ですが!!この柊がいるからにはご安心下さいませ!!!」
「お、おうせって…また大袈裟なことを。2つ隣にアマテラス様がいらっしゃるのに!」
「何をおっしゃいますか!以前にも申しあげたではございませんか。無事に契りも交わされたのに、幸様には、自覚というものが足らないようですっ」
ぷくっと頬を膨らませ腰に手を当てて、難しい顔をする柊。
やはり何かの間違いだろう。
アマテラスは戯れに自分を抱いたに違いないと思っている幸には、なかなか柊の言葉は伝わらない。
実際に、アマテラス本人から何も告げられてはいないのにこちらで舞い上がってしまっては、それがアマテラスに知られてしまったら何と言われようか。

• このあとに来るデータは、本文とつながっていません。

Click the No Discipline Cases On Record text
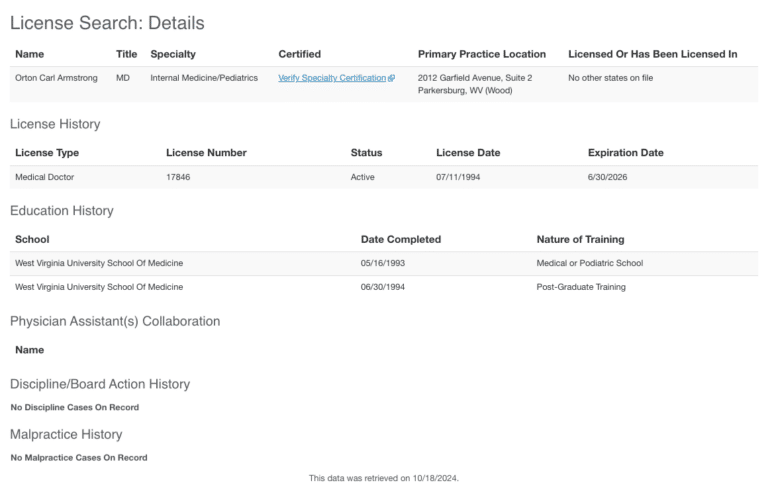 click(x=74, y=407)
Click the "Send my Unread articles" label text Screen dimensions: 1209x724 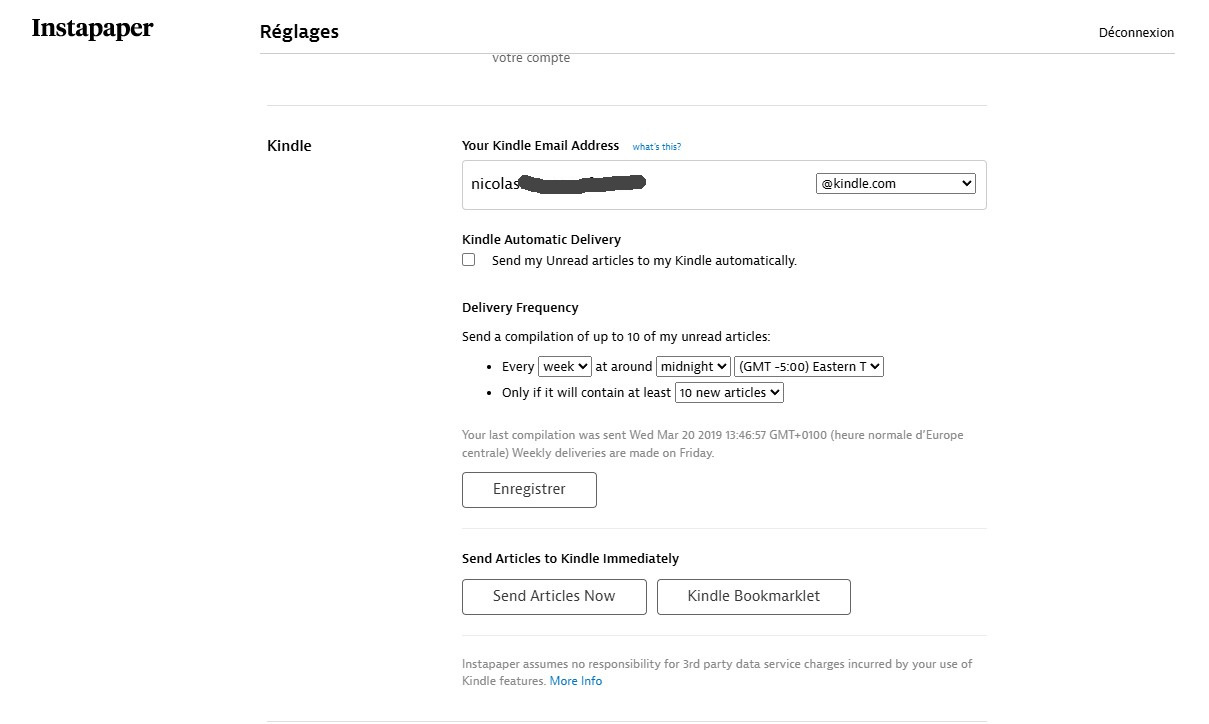click(x=644, y=261)
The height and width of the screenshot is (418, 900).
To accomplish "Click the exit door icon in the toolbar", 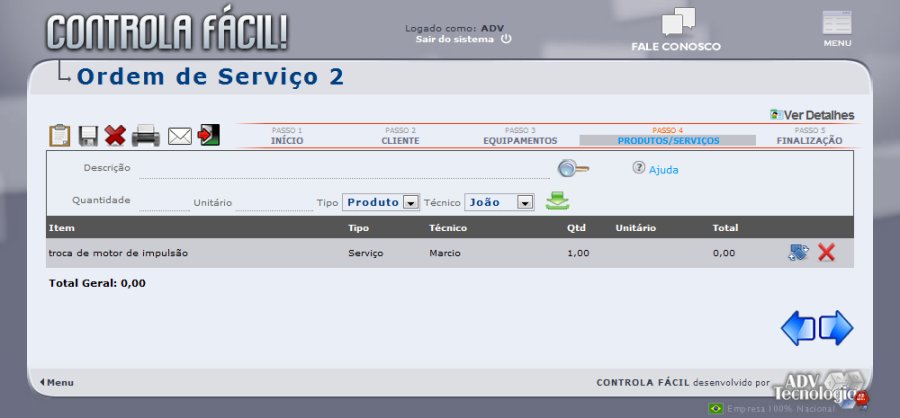I will 209,135.
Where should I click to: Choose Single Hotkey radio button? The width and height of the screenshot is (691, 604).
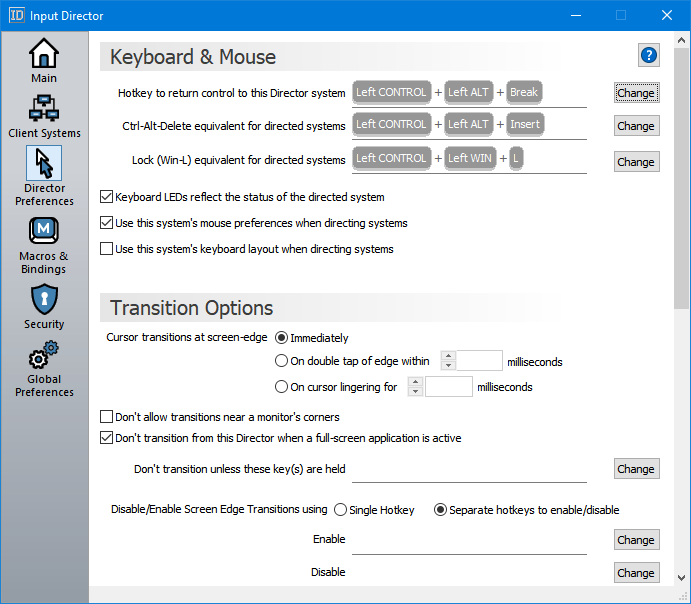coord(340,510)
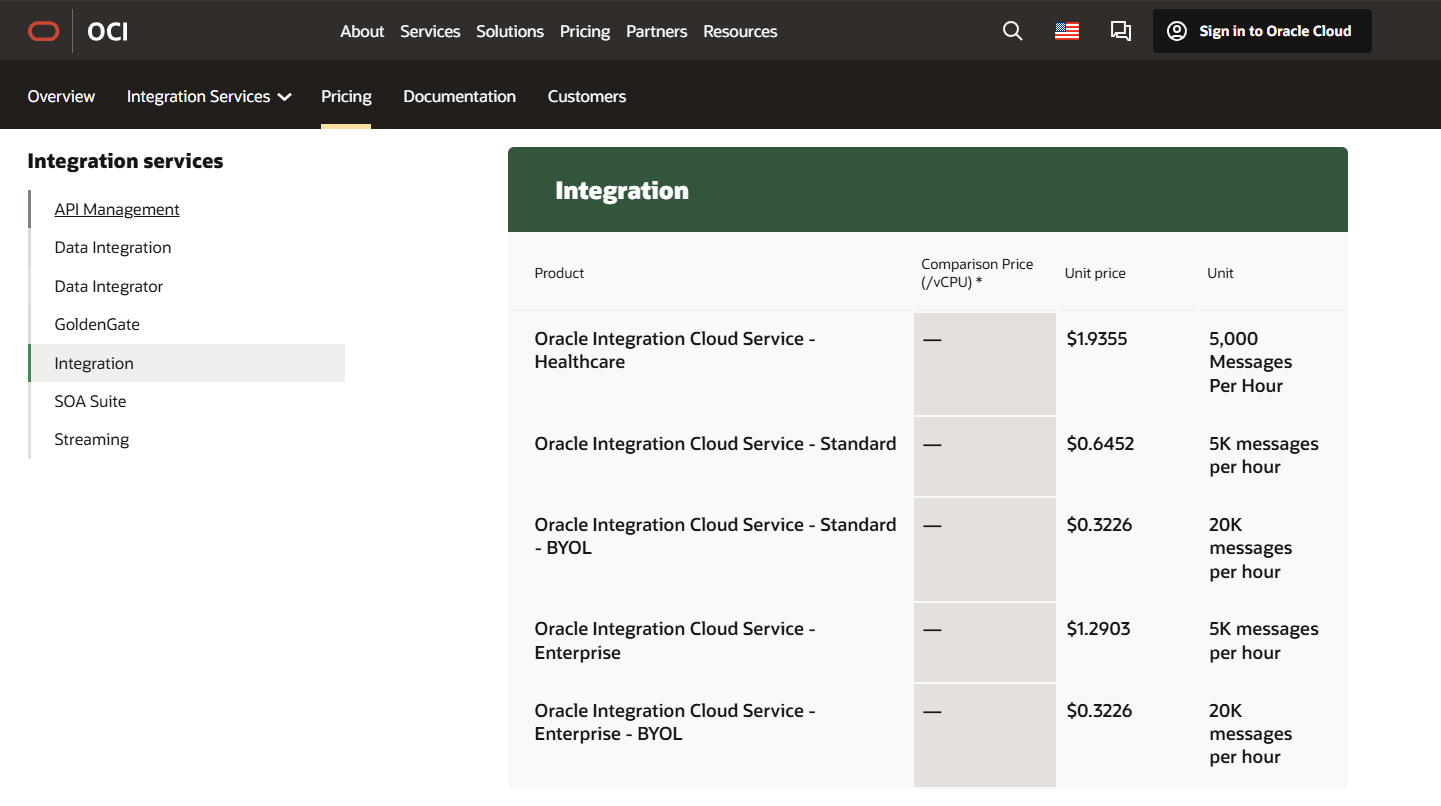Screen dimensions: 1441x806
Task: Go to the Customers tab
Action: pyautogui.click(x=586, y=96)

今度こそ、屋敷から追い出される、あるいは神からの断罪もあるだろう。
「恥ずかしいから辞めてよ柊。アマテラス様は、恐れ多くも僕の相手をして下さっているだけだよ。他意はない」
「では、ご自分でお確かめ下さいませ。不敬ながら申し上げますが、睦言際に何か言われたのではありませんか?それが全てですよ。それこそ他意はございません」
「そ、それは……」
その指摘に言葉を選んでいる間に、全ての支度が整ってしまった。
「あ、最後に御髪 に香油を塗っておきましょうか。アマテラス様もさぞうっとりなさいましょう!」
いつも柊の手によって丁寧に手入れされている幸の長い髪が、より一層美しく輝いている。

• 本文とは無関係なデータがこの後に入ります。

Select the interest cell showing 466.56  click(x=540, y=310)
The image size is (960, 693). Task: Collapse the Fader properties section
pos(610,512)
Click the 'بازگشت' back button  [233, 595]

それに気を良くした柊があれやこれと付け足し、最後は紅まで引かれてしまった。
「幸様は女性ではございませんから、紅で十分ですね!いやぁ、アマテラス様も驚くほどの見目麗しさ!」
手を叩いて喜ぶ柊に恥ずかしくなりながらお礼を言う。
「支度は整ったか」
弾んだ声がして、しばらくするとアマテラスが現れた。
「はい、いつでもよろしいですよ!」
幸の代わりに柊が元気よく返事をした。
それにアマテラスと苦笑していると、きょとんとした顔で二人を交互に見るが、どちらも理由を教えない。
「お前は留守番なのだぞ」
と苦笑の意味を告げながら、アマテラスは柊の頭を掻き混ぜる。
柊は苦笑の意味をまだ理解しないまま、アマテラスの言葉を素直に受け入れる。
それにまた、幸とアマテラスは顔を見合うのだった。
「やはり美しいな…幸よ。柊は案外こういうこともできるらしい」
「お褒めに預かり光栄にございます」
「では、参ろうか」
おもむろに手を差し出され、一瞬戸惑ったものの、幸は意を決してその手をそっと乗せた。